The network of choice is the ABR health network Holland West. This health network already had some experience with antibiotics resistance and is located in Leiden. Aside from the fact that it's conveniently located in the neighborhood of Leiden University, it is also an attractive network because we already have some connections with organizations in this health network. Before this research, we had already established some connections at the Leiden University Medical Centre (LUMC), the coordinating hospital of the health network, and the GGD Hollands Midden, which provides the Kwartiermaker for the coordination of the network. These pre-established connections are likely to generate a higher response rate, resulting in a more accurate measurement of the networks effectiveness and higher validity of the research.

5.3 Operationalization

According to Toshkov (2016) operationalization is the translation of relatively abstract concepts and the corresponding attributes into concepts that can be measured and classified based on observations. The concept of network effectiveness is rather abstract and the indicators to measure network effectiveness are as well.
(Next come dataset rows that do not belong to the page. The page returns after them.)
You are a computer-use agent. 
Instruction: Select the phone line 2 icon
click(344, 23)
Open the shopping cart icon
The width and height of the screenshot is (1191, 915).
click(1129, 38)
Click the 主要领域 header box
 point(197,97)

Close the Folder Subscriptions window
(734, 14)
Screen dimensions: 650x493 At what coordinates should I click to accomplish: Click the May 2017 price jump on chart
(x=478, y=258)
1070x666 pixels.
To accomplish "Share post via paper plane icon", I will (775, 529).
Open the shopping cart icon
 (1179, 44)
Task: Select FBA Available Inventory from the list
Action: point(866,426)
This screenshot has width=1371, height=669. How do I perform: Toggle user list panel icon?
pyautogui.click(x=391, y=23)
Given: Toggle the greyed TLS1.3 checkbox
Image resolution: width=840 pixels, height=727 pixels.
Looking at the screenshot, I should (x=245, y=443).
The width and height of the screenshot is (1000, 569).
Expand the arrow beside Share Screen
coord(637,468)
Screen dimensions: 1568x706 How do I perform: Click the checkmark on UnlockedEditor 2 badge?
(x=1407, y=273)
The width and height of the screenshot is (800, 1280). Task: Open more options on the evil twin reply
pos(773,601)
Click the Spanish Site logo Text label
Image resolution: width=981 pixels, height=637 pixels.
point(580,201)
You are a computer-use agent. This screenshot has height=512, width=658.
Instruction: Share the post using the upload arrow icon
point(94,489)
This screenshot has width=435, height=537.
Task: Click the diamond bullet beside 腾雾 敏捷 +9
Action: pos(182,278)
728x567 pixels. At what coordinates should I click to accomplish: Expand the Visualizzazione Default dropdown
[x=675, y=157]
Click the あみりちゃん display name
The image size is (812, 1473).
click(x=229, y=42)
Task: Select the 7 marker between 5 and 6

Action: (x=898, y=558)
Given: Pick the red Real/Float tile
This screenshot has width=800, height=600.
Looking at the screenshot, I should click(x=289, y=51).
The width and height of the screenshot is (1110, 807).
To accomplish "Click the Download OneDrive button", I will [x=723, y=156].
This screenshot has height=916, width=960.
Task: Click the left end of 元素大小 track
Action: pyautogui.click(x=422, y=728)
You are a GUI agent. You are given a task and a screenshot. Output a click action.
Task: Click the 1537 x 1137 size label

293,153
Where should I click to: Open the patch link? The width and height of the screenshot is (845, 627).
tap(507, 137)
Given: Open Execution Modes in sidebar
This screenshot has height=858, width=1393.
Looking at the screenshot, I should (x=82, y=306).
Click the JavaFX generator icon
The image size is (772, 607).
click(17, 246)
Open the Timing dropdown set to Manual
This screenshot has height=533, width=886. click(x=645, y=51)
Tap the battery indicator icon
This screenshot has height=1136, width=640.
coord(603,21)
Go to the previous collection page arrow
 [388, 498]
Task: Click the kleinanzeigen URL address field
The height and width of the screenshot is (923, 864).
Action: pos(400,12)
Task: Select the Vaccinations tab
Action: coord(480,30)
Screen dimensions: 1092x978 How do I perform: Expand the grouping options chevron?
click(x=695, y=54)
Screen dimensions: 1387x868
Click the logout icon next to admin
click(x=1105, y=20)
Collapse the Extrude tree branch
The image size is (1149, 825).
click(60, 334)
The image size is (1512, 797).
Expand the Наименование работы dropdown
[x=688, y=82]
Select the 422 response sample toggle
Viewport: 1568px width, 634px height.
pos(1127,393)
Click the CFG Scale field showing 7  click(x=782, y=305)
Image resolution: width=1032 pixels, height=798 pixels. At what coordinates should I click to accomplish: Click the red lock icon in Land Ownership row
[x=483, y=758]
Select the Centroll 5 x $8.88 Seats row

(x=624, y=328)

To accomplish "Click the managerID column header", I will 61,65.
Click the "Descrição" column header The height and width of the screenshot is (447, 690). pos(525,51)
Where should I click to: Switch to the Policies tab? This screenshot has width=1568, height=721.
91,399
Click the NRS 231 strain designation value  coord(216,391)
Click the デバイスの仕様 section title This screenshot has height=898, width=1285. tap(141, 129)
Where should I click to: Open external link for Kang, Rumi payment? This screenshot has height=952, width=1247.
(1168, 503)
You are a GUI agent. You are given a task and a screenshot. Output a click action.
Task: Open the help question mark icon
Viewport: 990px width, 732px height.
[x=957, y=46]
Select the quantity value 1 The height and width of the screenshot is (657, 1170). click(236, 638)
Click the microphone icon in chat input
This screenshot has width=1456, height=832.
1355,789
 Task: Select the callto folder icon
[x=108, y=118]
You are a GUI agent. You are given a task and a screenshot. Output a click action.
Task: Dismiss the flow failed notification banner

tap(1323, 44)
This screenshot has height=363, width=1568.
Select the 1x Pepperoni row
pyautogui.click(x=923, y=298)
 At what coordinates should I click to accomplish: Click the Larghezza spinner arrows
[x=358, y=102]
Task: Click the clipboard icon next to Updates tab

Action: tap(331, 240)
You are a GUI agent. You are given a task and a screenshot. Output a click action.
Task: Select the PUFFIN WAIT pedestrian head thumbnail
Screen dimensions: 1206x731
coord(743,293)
Therefore we have to operationalize network effectiveness and its indicators to be able to measure and classify the data from the documents and interviews. In this study, we try to measure effectiveness based on the concepts of network effectiveness from Provan and Kenis (2007) and Provan and Lemaire (2012). We use involvement at multiple levels, network design, appropriate governance, perceived legitimacy and stability as indicators for network effectiveness. We operationalize these concepts, based on earlier research in the field of public administration. Aside from these concepts we also have to operationalize network effectiveness itself to be able to state whether or not the network is effective. The operationalization will be used in the interviews to measure and classify the information.

Multilevel involvement

Multilevel involvement entails that people at different levels in an organization are participating in the network. Provan and Lemaire (2012) acknowledge that there is a limited amount of research on this topic. However, they state that it's closely related to the concept of multiplexity.